What lines below contain the string "Leaving"? List them all.
======== EXERCISE MATERIAL
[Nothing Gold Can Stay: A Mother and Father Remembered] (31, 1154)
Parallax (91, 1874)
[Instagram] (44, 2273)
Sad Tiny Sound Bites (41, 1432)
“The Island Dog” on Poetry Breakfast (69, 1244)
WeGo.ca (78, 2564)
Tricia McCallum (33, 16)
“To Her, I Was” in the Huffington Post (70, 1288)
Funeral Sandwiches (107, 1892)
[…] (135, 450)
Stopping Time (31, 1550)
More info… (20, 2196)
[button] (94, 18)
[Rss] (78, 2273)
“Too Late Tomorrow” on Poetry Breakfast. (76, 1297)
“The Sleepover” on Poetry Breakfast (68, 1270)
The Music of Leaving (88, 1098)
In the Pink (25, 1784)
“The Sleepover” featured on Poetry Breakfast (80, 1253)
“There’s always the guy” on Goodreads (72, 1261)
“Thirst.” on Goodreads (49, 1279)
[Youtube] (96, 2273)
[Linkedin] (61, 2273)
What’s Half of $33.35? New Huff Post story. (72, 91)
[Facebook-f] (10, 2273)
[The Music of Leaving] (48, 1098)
================
# RESPONSE
The Music of Leaving (88, 1098)
[The Music of Leaving] (48, 1098)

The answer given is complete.